The seeds for the project derived from an August 2009 article about an ancient army of terra cotta Mouseketeers discovered underneath Cinderella Castle at Disney World published on The Onion. Lizabeth Eva Rossof was already aware of the actual Terra Cotta Warriors when she read the satirical piece, having been introduced to them years earlier during a college art class.

“That professor had been there in the ’70s and had pictures of being actually down in the archaeological site, being completely immersed,” she explained to Pop Warriors curator Michelle Sunset in the exhibit brochure. “That’s the fantasy, the dream I had about this experience. Sometimes these experiences are even more visceral and exciting and the pictures don’t do them justice. But sometimes you go and it’s like ‘is that it?’ The Xi’an warriors are spectacular, but not in the same way as the fantasy I had created in my head.”

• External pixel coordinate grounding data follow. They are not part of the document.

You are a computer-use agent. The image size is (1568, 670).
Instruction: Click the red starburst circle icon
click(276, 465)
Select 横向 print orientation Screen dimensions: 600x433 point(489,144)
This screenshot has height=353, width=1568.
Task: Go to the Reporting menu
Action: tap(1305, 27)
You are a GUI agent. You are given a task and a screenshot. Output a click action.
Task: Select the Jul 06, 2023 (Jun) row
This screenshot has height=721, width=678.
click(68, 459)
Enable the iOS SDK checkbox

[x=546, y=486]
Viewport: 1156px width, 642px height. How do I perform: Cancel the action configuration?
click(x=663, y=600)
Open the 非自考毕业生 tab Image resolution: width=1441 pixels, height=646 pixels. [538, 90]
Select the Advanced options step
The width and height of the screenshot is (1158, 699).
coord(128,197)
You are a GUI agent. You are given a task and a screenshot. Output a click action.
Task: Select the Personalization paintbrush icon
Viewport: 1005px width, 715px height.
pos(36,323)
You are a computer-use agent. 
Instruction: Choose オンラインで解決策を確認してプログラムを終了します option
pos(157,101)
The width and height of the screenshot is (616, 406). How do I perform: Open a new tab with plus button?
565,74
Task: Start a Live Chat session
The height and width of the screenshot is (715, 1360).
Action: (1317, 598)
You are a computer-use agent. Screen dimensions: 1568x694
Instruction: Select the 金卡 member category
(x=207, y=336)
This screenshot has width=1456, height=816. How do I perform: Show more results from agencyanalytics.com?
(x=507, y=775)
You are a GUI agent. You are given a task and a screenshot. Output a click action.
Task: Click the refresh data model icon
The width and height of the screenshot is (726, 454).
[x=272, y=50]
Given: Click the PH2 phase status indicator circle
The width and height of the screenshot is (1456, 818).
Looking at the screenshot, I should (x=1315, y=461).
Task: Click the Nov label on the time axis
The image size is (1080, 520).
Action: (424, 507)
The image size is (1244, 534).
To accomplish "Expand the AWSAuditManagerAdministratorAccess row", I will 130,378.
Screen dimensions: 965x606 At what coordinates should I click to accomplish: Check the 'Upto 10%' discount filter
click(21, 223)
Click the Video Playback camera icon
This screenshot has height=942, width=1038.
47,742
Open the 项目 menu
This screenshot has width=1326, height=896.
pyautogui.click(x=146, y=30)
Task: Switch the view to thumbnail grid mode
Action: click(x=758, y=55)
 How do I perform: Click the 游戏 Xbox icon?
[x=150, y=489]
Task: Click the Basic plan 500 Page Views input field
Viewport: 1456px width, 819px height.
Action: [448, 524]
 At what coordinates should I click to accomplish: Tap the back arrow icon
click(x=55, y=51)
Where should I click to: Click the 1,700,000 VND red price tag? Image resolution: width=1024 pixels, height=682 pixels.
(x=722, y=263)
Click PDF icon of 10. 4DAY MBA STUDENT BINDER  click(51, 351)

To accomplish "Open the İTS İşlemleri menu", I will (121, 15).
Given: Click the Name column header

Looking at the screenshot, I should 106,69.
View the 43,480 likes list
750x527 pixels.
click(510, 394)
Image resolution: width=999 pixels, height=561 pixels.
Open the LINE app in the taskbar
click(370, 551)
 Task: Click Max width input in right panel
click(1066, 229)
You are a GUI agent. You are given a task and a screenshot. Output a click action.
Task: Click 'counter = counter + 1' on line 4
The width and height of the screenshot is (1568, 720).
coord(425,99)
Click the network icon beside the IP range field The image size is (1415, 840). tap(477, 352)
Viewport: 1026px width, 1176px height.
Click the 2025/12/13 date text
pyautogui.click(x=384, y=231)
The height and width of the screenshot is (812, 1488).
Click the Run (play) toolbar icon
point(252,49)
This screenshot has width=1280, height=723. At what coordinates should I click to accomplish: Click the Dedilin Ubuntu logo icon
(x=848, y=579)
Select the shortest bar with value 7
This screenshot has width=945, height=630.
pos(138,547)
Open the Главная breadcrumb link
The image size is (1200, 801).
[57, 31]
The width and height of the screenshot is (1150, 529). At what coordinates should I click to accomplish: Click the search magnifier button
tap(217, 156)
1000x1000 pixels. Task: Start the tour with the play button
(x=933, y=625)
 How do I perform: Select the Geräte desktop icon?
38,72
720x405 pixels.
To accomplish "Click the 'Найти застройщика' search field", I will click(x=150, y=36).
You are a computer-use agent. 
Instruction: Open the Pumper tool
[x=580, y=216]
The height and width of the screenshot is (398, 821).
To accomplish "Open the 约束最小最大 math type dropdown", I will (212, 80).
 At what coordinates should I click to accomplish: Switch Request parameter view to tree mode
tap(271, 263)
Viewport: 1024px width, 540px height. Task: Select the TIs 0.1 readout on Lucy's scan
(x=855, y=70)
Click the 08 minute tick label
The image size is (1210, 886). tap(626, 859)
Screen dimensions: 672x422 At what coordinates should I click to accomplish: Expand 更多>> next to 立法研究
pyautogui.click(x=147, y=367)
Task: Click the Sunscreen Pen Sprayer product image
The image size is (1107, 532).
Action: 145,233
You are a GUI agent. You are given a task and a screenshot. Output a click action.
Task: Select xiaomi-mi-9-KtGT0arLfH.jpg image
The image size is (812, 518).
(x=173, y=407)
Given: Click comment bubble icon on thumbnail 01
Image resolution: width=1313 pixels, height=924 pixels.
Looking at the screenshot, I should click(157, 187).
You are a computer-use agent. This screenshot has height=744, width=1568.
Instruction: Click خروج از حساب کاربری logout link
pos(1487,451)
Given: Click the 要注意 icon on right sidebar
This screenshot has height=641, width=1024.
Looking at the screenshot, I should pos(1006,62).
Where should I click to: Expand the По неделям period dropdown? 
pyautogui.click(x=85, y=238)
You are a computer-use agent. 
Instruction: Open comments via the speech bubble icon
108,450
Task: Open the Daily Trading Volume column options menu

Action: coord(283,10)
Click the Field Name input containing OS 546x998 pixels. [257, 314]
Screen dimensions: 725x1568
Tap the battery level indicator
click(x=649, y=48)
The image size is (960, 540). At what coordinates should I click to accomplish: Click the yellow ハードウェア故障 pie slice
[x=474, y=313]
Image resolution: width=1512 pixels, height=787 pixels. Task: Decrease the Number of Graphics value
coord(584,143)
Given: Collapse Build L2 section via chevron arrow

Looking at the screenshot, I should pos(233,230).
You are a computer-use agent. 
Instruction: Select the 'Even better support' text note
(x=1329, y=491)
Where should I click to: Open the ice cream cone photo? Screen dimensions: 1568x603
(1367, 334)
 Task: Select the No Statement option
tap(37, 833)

The original statues that Lizabeth Eva Rossof created premiered as part of a Hey China! exhibit at the Charlie James Gallery in Los Angeles. Five pop culture characters were depicted – Mickey Mouse, Shrek, Bart Simpson, Batman, and Spider-Man. The poses of the statues, meanwhile, duplicated such Terra Cotta Warriors depictions as “General,” “Emperor,” and “Kneeling Archer.” The exhibit was a success but the time and financial costs of having the statues crafted in China limited the series to one of each character and made future replicas prohibitive.

After the Bedford Gallery in Walnut Creek, California, staged a successful BLOW UP: Inflatable Contemporary Art exhibit in 2015 that featured large-scale inflatable statues, Lizabeth Eva Rossof was invited to participate in the BLOW UP II follow-up in 2019.

“When Carrie Lederer of Bedford Gallery asked me if I’d like to have them made into Blow Ups, I wasn’t sold on the idea right away because I couldn’t find the conceptual tie-back,” Rossof told Michelle Sunset. “Then I started thinking of all the tchotchkes I had seen with the likeness of the warriors on them. Anything you could think of. Pens, chess sets, hot sauce bottles, earrings, lenticular cutouts mounted on foam core. All of it. So, blowing them up began to seem less unjustifiable. Then I started thinking about the experiences one would have being surrounded by them and it seems to be so magical and playful I couldn’t resist.”

Two years later, the standalone Pop Warriors exhibit premiered at the University of Wyoming. Five Terra Cotta Warriors of pop cultural descent sparsely populated a single gallery, with generators keeping the twelve-foot-tall statues inflated being the only sound in the room. Walking through the dimly-lit exhibit is indeed magical, with the gray walls and wood paneled floors adding to the archeological-like atmosphere.

Emperor Shrek stands front and center, flanked by a kneeling Bart Simpson and protected in the rear by General Mickey Mouse and his twin comic book soldiers, Batman and Spider-Man. The original clay Batman is included as well, showcasing the exquisite details that Lizabeth Eva Rossof crafted into her initial terra cotta Xi’an-American Warriors and the respect she had for the originals created over two thousand years ago and half a world away.

“The project was intended to be a balanced critique of US cultural dominance and the Chinese disregard for intellectual property,” Rossof explains in the exhibit brochure. “I think both are a bit monstrous and ugly, and this has been a playful way to bring them together and sort of celebrate how messed up we all are – albeit in different ways. I went into the project making sure that the warriors were not seen as sacred objects or that the site where they were excavated was not a holy site. They are not. I was certain the odds of being sued by Disney were higher than offending a person from Xi’an.”

In the end, Lizbeth Eva Rossof succeeded on both a small and large scale, with the added bonus of being free from any legal ramifications as well.